In an essay in the Times Literary Supplement (August 11; subscription required), Barton Swaim confesses that he has long been “mildly irritated” by the term “intellectual honesty.” That is not surprising coming from a speechwriter for South Carolina’s former governor Mark Sanford, an anti-government fiscal conservative whose ambition is only exceeded by his lack of shame. Swaim, whose name could easily be taken from an Evelyn Waugh novel, wrote a well-received memoir, The Speechwriter, of his time serving the mercurial Sanford. Sanford is famous, of course, for pretending he was “hiking the Appalachian Trail” when in fact he was with his mistress in Buenos Aires. Despite the scandal, Sanford managed to serve out his term as governor and then get himself elected to Congress.
In the TLS, Swaim writes that he was prompted to reassess the term “intellectual honesty” by the election of Donald Trump, whose rise to the presidency has resulted, he says, in too much caterwauling from respectable pundits and commentators. Such unanimity makes Swaim “weary.” He doesn’t think Trump is a threat to democracy. Our constitutional system, he’s confident, is too strong for that. Besides, Swaim is “suspicious of consensus,” afflicted “with that writerly perversity that can’t quite be happy in any overwhelming majority.” (One wonders if his iconoclasm persists when he assesses the presidency of Ronald Reagan.)
As Swaim understands it, the consensus of enlightened opinion is that Trump isn’t “smart enough to understand the complexities of political life.” Having done time in the political netherworld, Swaim wants us to know that he is “not so sure” that is the case.” Why? “The idea that a stupid man can achieve the highest levels of success in a modern economy—extreme wealth, celebrity, the presidency—strikes me as itself pretty stupid.”

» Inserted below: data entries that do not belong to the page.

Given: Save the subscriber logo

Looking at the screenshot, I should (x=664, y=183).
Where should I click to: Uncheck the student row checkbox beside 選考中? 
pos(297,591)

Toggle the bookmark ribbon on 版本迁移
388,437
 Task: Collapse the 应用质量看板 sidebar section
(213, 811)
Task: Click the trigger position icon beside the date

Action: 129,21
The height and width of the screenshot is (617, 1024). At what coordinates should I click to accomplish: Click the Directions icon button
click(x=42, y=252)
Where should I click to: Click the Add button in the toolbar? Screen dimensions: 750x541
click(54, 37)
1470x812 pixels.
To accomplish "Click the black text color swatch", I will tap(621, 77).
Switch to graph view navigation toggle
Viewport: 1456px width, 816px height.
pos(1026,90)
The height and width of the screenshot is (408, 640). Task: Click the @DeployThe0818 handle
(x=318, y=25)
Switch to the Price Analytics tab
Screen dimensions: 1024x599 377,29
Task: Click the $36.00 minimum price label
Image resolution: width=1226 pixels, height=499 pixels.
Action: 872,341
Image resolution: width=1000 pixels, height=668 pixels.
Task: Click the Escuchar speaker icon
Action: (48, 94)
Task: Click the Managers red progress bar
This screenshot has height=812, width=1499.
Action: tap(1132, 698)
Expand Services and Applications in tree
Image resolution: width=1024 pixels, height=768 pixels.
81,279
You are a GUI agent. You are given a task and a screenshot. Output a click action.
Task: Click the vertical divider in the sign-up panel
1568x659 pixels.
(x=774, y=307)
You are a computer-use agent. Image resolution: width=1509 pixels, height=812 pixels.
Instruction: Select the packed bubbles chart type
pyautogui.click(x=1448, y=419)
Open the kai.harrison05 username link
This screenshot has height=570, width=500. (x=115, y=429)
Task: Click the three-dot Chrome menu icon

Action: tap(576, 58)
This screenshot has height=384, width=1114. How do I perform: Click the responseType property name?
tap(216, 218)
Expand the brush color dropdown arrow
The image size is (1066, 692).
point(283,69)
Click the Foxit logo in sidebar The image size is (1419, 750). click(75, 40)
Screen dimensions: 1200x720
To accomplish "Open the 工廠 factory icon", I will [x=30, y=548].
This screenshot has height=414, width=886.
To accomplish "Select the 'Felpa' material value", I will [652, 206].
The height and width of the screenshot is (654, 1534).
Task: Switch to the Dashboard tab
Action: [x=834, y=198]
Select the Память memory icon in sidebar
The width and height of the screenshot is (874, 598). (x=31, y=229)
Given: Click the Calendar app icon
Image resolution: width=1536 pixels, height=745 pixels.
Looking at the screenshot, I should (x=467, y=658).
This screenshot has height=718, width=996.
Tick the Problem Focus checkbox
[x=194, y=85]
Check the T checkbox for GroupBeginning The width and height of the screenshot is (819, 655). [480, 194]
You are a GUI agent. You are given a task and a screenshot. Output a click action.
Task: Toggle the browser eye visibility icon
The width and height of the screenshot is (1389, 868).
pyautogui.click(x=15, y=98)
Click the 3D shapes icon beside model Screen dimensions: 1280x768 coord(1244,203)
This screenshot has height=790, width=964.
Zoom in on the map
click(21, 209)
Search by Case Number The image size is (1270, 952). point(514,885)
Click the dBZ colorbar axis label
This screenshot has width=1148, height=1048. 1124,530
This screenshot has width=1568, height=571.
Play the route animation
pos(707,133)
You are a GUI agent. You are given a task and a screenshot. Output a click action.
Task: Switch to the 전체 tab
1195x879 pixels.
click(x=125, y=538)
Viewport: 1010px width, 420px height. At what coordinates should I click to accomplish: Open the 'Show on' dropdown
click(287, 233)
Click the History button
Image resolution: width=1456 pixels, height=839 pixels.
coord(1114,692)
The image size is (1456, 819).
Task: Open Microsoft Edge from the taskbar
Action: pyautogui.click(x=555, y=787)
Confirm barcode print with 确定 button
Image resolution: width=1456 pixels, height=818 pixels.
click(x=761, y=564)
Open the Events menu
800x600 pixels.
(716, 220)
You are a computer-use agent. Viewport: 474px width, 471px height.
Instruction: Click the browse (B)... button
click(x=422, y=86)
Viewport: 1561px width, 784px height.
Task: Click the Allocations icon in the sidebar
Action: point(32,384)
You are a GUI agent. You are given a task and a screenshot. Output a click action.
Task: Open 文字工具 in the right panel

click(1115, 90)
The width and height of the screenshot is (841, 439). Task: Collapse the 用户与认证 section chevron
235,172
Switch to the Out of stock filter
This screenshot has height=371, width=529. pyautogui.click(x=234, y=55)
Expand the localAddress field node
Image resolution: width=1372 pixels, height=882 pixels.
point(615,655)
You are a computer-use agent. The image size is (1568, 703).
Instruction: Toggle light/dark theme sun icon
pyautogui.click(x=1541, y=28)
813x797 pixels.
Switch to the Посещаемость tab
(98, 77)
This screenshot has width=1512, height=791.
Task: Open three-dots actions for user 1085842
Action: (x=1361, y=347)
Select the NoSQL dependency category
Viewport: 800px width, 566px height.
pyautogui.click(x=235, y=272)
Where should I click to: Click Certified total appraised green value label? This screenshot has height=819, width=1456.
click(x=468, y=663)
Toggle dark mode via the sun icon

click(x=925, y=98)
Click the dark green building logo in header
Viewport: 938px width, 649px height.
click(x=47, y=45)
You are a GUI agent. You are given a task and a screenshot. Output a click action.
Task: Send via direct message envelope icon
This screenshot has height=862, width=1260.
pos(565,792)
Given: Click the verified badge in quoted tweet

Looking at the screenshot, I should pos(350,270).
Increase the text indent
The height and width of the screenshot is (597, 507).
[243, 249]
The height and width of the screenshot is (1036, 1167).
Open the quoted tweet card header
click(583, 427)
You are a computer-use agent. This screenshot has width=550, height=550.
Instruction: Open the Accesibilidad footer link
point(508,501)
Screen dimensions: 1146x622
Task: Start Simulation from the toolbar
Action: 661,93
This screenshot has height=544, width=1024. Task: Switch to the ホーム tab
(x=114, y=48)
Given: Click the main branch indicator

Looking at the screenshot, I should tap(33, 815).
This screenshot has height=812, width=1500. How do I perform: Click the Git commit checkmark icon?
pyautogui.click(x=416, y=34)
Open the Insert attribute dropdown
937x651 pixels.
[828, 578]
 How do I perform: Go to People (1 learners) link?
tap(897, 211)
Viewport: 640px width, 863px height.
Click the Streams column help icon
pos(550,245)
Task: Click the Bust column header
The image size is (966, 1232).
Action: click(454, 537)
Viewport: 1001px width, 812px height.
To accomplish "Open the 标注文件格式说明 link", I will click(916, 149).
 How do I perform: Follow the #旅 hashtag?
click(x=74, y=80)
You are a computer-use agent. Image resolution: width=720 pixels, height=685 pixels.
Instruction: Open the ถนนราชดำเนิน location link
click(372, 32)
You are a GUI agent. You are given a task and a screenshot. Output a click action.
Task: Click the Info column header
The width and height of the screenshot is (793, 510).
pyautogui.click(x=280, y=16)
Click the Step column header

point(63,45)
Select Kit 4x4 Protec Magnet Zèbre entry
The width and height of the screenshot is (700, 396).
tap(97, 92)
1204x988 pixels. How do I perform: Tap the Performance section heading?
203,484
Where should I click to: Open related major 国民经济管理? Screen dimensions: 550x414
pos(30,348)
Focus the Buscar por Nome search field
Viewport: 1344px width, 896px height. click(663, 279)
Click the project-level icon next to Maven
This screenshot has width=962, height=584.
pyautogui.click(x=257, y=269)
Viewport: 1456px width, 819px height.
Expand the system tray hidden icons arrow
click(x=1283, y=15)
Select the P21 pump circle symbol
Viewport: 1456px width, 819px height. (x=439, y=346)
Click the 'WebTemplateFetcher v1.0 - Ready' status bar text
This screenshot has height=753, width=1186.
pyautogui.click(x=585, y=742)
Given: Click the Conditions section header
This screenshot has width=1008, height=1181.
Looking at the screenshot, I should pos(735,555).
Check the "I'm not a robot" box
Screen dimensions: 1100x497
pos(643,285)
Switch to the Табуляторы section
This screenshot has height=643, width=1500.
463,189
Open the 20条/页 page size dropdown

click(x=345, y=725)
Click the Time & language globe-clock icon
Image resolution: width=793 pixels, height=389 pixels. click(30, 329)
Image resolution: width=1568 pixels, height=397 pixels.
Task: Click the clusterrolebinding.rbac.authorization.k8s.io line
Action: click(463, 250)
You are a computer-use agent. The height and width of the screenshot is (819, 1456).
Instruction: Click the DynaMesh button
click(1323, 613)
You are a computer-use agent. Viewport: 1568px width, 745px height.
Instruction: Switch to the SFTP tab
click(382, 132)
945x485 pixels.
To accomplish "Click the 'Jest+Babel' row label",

Curiously, although Swaim’s essay is larded with irony, there is not a hint of irony in that statement; it is more like a catechism response. It is also a peculiar view coming from someone who professes to be suspicious of consensus and skeptical of popular opinion. After all, the idea that Trump’s wealth and fame somehow make him uniquely qualified to be president was the judgment made by a great many of the more than 60 million Americans who voted for him, and who are now enjoying the spectacle of their man jawboning with a nuclear-armed North Korea. “I alone can fix it,” crowed Trump the campaigner, claiming that his “success in the modern economy” was obvious evidence of his superior intellect and talents. “I went to an Ivy League school. I’m very highly educated. I know words, I have the best words.”